On a tangent, I did a test a long time ago with Tru-Oil, boiled linseed and Deft Danish oil. I poured a small bit into the bottom of some plastic cups, labeled them and put them on a shelf. A year later the boiled linseed oil had skinned over and was still gummy and wet under the skin. The Tru-Oil shrank away from the edges and turned amber yellow, the danish oil dried to the most clear of the three with no cracking or obvious shrinking. After a couple years, the linseed oil finally cured but cracked into several pieces. Gunstock refinishing is as much of an art as knife making and I know linseed oil and Tru-Oil is used with great success by those guys. I just wasn't able to get what I needed out of them.
 

rybobales

Member
Watco makes a teak oil for dense oily woods. I wonder if that would work on Ironwood. I've used it on Kingwood and Blackwood with success.
 

wall e

Well-Known Member
Here is the idea of the flow of the handle and a pic of the book matched scales.
Im hoping I am laying this out right using the inside of the book as the out so the grains exact on each side.

 

AkWildman

Well-Known Member
Hi Walt I totally agree with the obove advice ! When I'm working on a knife handle that is wood or some other exotic material the power tool are left out.I do my ruff shaping with a quality copping saw and final shaping with hand files.It force's you to take your time and you stay in contact with the piece and can really fine tune it.Plus you don't have a oops from a split second mishap on a power saw or belt grinder.IMAG1370.jpgIMAG1370.jpg
 

BossDog

KnifeDogs.com & USAknifemaker.com Owner
Staff member
Watco makes a teak oil for dense oily woods. I wonder if that would work on Ironwood. I've used it on Kingwood and Blackwood with success.

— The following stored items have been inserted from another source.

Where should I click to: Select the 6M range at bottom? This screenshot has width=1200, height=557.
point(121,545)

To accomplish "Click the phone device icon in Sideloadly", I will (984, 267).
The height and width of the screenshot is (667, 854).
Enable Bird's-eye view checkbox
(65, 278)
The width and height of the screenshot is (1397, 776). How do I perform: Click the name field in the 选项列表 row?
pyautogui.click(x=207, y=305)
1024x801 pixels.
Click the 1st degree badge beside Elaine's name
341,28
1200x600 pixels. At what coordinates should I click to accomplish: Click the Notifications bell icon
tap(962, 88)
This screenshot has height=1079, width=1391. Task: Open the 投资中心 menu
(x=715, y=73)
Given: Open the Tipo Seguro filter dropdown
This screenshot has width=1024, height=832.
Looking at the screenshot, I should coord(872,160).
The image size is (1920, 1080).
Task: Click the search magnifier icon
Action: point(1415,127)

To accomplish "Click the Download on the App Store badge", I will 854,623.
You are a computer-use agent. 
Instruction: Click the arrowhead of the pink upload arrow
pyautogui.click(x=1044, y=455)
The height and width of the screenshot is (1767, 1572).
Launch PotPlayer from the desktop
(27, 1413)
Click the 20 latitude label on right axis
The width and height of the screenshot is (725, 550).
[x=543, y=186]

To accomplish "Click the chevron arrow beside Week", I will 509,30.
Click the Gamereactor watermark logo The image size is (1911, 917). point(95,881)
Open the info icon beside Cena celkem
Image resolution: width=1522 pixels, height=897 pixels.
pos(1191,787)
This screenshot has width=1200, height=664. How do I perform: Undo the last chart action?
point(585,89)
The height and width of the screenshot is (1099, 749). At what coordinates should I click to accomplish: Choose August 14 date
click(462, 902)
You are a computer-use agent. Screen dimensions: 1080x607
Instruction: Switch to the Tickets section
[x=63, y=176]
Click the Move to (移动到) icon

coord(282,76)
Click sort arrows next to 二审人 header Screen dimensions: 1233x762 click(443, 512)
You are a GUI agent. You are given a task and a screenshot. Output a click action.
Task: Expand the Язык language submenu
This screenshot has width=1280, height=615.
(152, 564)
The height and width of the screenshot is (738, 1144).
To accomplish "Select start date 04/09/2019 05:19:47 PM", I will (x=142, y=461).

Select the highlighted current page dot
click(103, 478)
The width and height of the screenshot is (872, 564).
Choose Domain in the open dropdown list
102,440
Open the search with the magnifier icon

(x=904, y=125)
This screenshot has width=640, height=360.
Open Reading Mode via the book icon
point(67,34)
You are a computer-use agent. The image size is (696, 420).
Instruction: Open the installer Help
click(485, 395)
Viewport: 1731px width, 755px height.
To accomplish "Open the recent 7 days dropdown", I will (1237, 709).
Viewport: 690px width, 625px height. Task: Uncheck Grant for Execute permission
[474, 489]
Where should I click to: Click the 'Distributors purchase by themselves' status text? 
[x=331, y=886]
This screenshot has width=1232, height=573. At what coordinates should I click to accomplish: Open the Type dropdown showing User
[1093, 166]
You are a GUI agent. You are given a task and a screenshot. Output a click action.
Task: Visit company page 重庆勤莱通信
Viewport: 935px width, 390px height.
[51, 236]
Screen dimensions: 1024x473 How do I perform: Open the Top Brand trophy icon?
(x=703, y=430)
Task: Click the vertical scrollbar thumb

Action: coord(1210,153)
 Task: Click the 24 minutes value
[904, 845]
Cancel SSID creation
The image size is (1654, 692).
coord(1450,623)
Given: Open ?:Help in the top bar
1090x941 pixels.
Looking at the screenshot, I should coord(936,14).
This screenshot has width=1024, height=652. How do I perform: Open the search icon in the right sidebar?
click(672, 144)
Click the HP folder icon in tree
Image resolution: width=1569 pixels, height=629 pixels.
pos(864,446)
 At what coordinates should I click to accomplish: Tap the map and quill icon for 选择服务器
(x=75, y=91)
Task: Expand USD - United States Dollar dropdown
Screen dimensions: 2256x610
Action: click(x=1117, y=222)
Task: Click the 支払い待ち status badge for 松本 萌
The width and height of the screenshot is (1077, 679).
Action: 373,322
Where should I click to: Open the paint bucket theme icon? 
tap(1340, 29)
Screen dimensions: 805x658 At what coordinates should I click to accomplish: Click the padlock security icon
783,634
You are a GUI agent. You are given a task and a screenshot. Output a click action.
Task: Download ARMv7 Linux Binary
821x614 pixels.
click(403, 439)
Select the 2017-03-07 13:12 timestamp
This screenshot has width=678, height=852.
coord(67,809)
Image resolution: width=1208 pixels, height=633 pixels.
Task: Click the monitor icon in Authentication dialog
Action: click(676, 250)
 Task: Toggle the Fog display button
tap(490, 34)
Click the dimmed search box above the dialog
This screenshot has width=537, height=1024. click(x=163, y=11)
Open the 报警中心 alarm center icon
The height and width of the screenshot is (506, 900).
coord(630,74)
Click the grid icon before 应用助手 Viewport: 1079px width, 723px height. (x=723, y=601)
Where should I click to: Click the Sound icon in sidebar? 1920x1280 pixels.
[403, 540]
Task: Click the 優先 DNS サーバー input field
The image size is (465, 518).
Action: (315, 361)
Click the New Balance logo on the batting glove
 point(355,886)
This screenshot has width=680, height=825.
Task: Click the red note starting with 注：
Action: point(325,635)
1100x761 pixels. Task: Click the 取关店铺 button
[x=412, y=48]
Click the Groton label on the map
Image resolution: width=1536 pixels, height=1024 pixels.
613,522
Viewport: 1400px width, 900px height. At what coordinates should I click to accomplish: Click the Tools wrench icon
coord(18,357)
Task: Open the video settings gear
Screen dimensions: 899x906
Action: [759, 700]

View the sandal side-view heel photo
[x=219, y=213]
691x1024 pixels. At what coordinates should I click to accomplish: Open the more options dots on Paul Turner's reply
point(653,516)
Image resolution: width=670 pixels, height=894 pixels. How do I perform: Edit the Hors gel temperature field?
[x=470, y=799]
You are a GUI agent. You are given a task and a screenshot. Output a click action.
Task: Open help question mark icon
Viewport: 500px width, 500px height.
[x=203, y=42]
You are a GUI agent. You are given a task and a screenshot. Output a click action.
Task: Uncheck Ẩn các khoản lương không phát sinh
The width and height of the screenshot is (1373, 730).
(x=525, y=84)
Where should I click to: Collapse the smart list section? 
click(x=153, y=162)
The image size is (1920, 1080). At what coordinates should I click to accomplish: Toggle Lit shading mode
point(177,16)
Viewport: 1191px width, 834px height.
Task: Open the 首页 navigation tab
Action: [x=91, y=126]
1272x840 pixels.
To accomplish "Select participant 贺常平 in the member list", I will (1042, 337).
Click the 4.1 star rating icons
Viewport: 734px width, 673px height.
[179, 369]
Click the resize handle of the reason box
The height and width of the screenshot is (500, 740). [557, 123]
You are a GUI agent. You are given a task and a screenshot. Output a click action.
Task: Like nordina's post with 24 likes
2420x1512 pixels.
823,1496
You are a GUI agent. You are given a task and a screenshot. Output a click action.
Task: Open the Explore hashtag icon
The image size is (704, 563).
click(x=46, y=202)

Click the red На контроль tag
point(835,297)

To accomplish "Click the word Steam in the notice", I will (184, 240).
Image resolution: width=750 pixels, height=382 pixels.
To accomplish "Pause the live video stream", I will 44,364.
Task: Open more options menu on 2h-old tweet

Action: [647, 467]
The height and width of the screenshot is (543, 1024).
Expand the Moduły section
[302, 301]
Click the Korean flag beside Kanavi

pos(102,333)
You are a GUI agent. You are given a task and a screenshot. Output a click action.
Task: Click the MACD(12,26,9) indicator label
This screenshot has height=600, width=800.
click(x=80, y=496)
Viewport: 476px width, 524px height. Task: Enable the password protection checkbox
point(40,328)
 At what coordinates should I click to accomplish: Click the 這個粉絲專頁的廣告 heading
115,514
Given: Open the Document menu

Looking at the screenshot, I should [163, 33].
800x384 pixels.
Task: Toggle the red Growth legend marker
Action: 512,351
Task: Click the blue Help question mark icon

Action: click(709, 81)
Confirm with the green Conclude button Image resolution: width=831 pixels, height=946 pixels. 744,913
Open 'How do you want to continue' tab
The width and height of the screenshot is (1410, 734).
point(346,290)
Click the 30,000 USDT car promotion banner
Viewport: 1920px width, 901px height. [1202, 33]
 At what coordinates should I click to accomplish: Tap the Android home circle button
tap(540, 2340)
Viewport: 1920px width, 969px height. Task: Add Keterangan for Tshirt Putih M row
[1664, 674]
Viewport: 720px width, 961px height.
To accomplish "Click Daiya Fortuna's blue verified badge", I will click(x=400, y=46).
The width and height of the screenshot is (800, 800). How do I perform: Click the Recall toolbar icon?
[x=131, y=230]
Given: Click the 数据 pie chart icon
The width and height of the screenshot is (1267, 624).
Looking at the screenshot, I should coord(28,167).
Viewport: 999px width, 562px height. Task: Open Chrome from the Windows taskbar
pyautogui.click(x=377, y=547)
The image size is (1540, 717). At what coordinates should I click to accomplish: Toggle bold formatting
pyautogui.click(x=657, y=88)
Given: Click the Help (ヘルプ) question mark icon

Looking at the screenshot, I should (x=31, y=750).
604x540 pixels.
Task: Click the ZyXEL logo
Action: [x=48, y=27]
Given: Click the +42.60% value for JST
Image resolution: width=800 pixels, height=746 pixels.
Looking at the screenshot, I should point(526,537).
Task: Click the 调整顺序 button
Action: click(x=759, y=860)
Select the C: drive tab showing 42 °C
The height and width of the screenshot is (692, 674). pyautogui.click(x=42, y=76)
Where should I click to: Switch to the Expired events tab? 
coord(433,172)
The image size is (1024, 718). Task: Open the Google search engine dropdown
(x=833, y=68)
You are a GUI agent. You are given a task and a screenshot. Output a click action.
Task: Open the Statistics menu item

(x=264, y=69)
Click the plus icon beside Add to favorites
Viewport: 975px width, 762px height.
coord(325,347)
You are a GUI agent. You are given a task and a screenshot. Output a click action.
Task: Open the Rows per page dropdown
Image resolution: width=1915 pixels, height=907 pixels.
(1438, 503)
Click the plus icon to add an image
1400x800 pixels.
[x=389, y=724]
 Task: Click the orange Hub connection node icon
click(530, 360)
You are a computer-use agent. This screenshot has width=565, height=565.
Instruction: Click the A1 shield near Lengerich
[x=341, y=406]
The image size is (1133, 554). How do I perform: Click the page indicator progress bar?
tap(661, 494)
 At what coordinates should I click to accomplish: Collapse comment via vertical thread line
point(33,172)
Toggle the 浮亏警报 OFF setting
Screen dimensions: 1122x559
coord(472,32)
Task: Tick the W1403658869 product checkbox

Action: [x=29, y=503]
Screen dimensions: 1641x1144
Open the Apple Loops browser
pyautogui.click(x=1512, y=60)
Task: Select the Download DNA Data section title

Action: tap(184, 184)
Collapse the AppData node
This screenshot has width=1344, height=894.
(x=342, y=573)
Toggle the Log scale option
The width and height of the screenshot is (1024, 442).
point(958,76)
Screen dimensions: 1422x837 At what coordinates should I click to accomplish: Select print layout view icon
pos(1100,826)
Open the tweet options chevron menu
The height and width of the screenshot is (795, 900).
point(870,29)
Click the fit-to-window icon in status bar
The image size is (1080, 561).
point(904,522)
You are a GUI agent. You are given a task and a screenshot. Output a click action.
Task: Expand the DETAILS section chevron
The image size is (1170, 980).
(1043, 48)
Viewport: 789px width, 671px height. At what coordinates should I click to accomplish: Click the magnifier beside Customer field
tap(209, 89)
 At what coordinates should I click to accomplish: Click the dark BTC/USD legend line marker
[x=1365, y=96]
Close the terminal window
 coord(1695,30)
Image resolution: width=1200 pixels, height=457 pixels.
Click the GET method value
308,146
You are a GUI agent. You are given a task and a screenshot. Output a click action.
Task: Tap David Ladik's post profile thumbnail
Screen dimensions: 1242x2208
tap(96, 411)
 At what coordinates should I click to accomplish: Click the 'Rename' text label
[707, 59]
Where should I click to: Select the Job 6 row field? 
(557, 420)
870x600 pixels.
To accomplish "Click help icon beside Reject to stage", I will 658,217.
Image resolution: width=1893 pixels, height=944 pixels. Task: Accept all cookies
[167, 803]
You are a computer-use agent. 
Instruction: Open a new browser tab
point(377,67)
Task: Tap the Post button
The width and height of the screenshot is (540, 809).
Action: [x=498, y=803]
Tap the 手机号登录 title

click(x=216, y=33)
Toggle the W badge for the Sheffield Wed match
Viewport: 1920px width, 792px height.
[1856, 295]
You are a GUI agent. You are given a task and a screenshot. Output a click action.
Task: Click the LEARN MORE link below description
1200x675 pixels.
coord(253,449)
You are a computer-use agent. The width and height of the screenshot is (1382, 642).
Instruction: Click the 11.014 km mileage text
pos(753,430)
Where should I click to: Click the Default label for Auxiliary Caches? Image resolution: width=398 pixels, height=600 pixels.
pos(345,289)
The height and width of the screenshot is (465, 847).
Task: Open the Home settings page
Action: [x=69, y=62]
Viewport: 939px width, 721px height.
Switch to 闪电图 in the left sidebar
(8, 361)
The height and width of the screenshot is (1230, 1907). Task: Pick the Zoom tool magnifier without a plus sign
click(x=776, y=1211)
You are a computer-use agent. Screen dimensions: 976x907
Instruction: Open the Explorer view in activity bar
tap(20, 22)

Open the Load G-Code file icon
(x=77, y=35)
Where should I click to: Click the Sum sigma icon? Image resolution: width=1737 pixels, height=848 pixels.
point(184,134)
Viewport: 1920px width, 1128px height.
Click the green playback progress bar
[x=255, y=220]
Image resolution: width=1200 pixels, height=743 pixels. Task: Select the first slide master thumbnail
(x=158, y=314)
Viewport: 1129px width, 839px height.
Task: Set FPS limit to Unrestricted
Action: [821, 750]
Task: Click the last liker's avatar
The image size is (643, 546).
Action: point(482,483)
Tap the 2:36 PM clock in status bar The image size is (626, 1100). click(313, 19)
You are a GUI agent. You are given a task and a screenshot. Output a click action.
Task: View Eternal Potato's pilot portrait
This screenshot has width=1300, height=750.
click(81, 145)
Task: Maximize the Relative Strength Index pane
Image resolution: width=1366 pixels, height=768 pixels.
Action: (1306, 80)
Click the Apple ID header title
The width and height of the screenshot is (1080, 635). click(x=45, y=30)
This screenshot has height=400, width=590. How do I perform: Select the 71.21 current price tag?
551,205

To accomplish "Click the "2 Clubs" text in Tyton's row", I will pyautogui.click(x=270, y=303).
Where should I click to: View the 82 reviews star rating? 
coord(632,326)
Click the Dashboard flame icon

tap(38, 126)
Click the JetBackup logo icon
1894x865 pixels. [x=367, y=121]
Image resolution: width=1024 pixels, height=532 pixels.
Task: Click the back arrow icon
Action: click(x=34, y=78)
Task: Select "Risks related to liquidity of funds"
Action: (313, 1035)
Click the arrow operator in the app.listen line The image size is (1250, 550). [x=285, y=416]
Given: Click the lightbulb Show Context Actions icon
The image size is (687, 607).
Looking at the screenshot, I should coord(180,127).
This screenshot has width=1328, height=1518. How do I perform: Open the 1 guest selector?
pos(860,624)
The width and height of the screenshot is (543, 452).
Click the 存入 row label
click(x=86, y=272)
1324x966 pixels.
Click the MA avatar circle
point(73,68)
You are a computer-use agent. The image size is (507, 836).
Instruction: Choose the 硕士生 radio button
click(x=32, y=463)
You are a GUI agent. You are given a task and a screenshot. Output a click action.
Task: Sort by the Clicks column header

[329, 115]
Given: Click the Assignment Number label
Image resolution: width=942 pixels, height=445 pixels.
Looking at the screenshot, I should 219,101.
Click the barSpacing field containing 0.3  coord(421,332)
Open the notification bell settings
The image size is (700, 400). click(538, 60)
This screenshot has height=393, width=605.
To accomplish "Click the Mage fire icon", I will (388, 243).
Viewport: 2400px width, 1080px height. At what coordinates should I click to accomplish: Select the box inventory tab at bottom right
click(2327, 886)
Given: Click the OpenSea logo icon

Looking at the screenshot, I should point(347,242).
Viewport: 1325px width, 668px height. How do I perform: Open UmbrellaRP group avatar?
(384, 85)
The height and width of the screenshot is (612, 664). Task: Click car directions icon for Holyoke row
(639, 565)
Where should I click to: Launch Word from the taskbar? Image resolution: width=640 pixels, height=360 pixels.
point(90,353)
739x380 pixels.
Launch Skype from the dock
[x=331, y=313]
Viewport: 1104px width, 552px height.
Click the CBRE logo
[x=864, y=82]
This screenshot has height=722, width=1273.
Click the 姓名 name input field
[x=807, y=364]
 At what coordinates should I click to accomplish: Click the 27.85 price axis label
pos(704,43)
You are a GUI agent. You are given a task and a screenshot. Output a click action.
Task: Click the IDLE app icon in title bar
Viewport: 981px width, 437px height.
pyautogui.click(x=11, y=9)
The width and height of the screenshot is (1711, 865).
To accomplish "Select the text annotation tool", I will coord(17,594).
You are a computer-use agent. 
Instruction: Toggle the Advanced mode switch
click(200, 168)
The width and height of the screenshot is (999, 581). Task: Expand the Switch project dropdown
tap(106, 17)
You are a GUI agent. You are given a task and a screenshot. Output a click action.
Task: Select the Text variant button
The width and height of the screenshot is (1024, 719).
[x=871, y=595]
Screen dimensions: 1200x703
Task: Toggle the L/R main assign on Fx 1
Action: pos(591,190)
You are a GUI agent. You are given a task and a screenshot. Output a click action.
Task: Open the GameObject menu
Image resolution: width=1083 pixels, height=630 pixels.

I have tried Teak oil and it doesn't seem to give the same finish. Nothing wrong with it, it's just my preference compared to the Danish oil.
 

EdCaffreyMS

"The Montana Bladesmith"
Over the past several days, I tried using the Watco Teak Oil, as I would Tru-Oil...... super light coat, allow to dry, steel wool, and repeat. It doesn't work out the same. Tru-Oil blends and builds up with each successive coat, but the teak oil never seems to build up.... only so much will "soak" in, and successive coats just sit there and never dry.

BUT! I tried a single light coat of the Teak Oil on both Ironwood and African Blackwood..... As Tracy said, it's a "different" finish....seems more of a "satin", but for these woods I see it as a viable sealer/finish.... for me it will be a great sealer coat for the texturing I do on many knives, I also discovered that you don't want to be buffing anything post application that's been treated with the Teak oil..... even slight heat from gentle buffing causes the Teak Oil to to "leech" out of the wood, and leaves a nasty looking mess. Guess you never know if ya don't try! :)

That's what I love so much about KD! Somebody brings up something that sends us in a direction we'd otherwise not thought of..... and we learn from it!
 

busted knuckles

Well-Known Member
Hey guys,
Haven't been on KD for a long while, like years!
But just though I'd drop my $.02.
I haven't tried Danish oil, but if Ed and Tracy use it I may give it a try.
I've had great results with lin seed oil and 0000 steel wool, it really brings out the depth of the wood.

Good luck with your project! Special knife for mom, it's gotta' be pretty!
 

wall e

Well-Known Member
I have read and am hearing the advice of the many who have used this wood before as well as those who have been in the custom and unique sector of this hobby for me.
There is both true oil and danish oil in my shop on the shelf in the cave I have. I used danish oil on a coolibah burl for a paring knife and it worked great just didn't seal up like I needed so I tried the true oil. And about 5 coats later it was smooth,sealed and looked wet after 0000 steel wool and light hand buffing with a soft towel.
This is going to be a similar process but is a different wood so will present new challenges for me.
I just spent my allowance on new belts and 220,320 grit sheets for this project. Hehe
I only have a variable speed band saw and run it slow an smooth to not have an oops. I do have files to help with the shaping of the handle. I hope to get started grinding tomorrow since my schedule got switched for this week 2 swing shifts instead of my normal graveyards.